Detto
Hold a key, speak, release, text appears.
Meetings. Voice memos. System-wide dictation. Nothing leaves your Mac.
Detto is a macOS app for Apple Silicon. It captures meetings, takes voice memos, and gives you system-wide dictation, all running locally. ASR on the Neural Engine, text refinement on the GPU. After the initial model download, nothing leaves your Mac. Transcripts land as plain markdown with YAML frontmatter, ready for Obsidian, agents, backlinks, and whatever you build next.
Why
I'm a consultant. I built an Obsidian vault as a second brain: structured notes with YAML frontmatter, backlinks, tags, and an AI agent layer that processes everything automatically. Client files, meeting notes, action items, daily briefs, all flowing through the vault.
The problem was capture. I'm on calls all day and I don't take notes. I needed something that would listen, transcribe, and drop structured markdown into the vault where my agents could pick it up. Pull out action items, update client files, connect the dots.
I looked at Otter, Granola, Fireflies. They all lock your data in their cloud, their format, their walled garden. None of them output plain markdown. None of them feed into an agent workflow. None of them work offline.
Detto exists because none of them did what I needed. Your voice, your Mac, your files.
Philosophy
Privacy is architecture, not a toggle. There is no server. There is no account. There is no analytics SDK buried in the dependency tree. After the initial model download, the only network activity is optional Sparkle update checks against a static XML file on GitHub Pages. Everything else runs on your hardware.

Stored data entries
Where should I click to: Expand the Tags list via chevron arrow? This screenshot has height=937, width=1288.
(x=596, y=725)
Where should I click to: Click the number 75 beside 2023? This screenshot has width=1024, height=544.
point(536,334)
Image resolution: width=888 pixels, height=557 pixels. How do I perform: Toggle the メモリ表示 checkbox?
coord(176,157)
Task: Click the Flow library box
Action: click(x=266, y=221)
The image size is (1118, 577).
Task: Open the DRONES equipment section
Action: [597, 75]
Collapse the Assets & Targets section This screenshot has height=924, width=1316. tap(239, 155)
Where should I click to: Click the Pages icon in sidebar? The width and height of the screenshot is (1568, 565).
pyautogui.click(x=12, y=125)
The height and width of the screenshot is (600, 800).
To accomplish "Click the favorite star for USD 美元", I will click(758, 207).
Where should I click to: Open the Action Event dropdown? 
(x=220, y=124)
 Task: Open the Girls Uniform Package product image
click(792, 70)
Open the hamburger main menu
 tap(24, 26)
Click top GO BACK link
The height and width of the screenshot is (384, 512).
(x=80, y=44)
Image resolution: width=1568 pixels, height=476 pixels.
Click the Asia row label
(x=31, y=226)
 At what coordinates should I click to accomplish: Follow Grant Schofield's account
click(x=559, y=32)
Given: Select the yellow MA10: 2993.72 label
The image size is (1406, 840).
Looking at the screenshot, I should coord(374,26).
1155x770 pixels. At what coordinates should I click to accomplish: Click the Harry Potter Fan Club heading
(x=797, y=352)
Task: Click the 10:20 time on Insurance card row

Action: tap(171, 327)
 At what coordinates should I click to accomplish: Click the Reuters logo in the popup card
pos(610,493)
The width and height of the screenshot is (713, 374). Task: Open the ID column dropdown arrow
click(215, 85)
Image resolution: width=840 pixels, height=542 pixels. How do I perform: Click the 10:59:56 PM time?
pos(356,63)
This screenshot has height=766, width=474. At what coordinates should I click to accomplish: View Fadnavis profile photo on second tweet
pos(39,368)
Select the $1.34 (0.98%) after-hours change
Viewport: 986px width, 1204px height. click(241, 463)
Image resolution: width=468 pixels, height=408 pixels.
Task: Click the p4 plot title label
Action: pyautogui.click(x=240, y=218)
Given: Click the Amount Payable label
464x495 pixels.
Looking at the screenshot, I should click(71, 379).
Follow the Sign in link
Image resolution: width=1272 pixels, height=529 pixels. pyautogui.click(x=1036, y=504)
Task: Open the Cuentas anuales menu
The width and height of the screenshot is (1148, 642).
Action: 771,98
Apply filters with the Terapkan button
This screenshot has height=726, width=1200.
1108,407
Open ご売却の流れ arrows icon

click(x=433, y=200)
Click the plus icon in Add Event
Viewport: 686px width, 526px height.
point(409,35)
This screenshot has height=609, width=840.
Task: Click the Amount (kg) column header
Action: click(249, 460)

Required work → Copy out the entire Detto page word for word. The material after the Detto page is separate from it.

Answer to this task →
Detto
Hold a key, speak, release, text appears.
Meetings. Voice memos. System-wide dictation. Nothing leaves your Mac.
Detto is a macOS app for Apple Silicon. It captures meetings, takes voice memos, and gives you system-wide dictation, all running locally. ASR on the Neural Engine, text refinement on the GPU. After the initial model download, nothing leaves your Mac. Transcripts land as plain markdown with YAML frontmatter, ready for Obsidian, agents, backlinks, and whatever you build next.
Why
I'm a consultant. I built an Obsidian vault as a second brain: structured notes with YAML frontmatter, backlinks, tags, and an AI agent layer that processes everything automatically. Client files, meeting notes, action items, daily briefs, all flowing through the vault.
The problem was capture. I'm on calls all day and I don't take notes. I needed something that would listen, transcribe, and drop structured markdown into the vault where my agents could pick it up. Pull out action items, update client files, connect the dots.
I looked at Otter, Granola, Fireflies. They all lock your data in their cloud, their format, their walled garden. None of them output plain markdown. None of them feed into an agent workflow. None of them work offline.
Detto exists because none of them did what I needed. Your voice, your Mac, your files.
Philosophy
Privacy is architecture, not a toggle. There is no server. There is no account. There is no analytics SDK buried in the dependency tree. After the initial model download, the only network activity is optional Sparkle update checks against a static XML file on GitHub Pages. Everything else runs on your hardware.